Le front devrait être désormais aussi sur le champ
des idées. Les Gilets jaunes ne pourront s’imposer autrement que comme nuisance que s’ils construisent une théorie. Négliger le Grand débat national au prétexte
qu'il s'agirait d'un changement pour que rien ne change serait sans doute une erreur
stratégique. Il faut l’investir bien sûr. Il faut infuser au moins l’idée de
Français comme actionnaires des services publics à qui on doit des dividendes, de la transparence sur les rémunérations et avantages de ceux qui sont leurs employés et non, au moins pour les hauts-fonctionnaires, une nouvelle aristocratie, des justificatifs de bonne gestion comme par exemple la preuve que l’on traque
vraiment les fraudeurs en tous genres par exemple et surtout le plus gros. Beaucoup plus de
transparence et de justice sous toutes ses formes, voilà qui ferait déjà beaucoup de
bien à notre société, avant même d’aborder la reconquête des champs perdus de
la République française.
Tout cela il
faut l’incarner par une vraie structure politique.

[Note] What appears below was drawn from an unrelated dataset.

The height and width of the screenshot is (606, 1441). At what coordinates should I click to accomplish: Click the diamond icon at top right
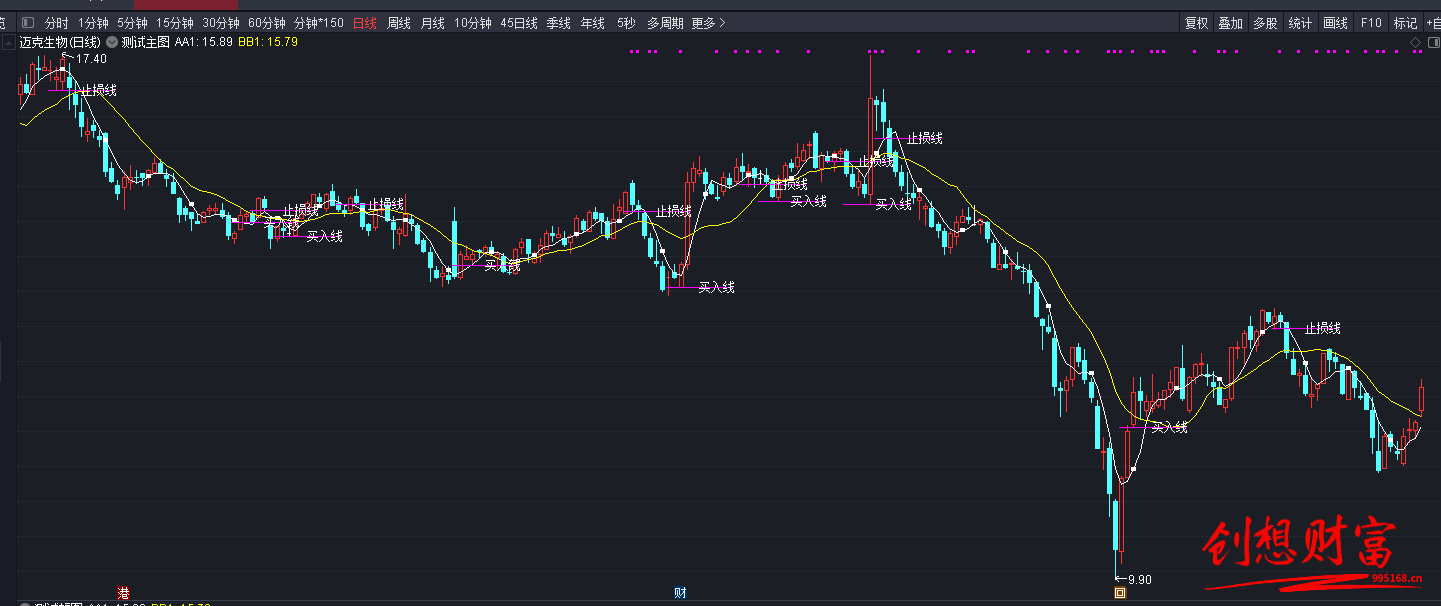[x=1416, y=42]
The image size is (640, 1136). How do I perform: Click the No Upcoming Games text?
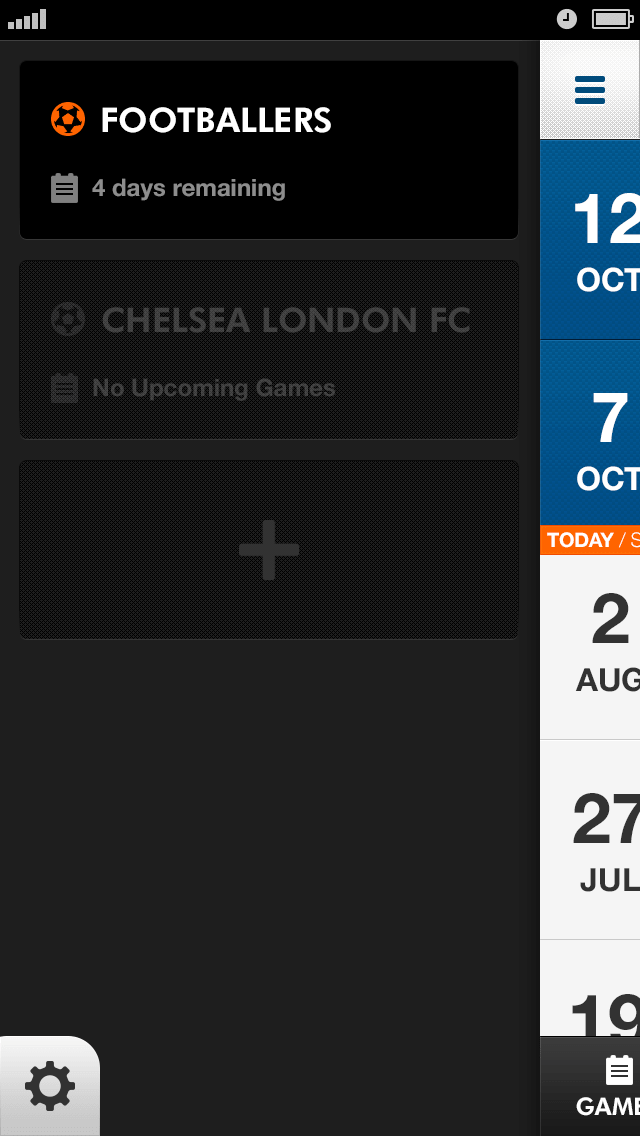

Soit les partis actuels se transforment
pour revenir à une vraie alternative pour tous, « gauche-droite » pour simplifier ou sans doute de manière plus actuelle « protection-ouverture », et non un immense marais cerné à gauche et à droite par des mouvements qui
accueillent désormais plus les divisionnistes que de défenseurs du peuple. Soit ce mouvement devient à son tour un parti, c'est-à-dire un porteur de projet. Dans tous les cas, ce sera difficile.
Le conflit ne fait que commencer. Il entre désormais dans la phase de l'incrustation, celle où les fronts se dessinent et où les actions initiales perdent de leurs effets, celle où il faut évoluer pour reprendre l'initiative et prendre un avantage définitif.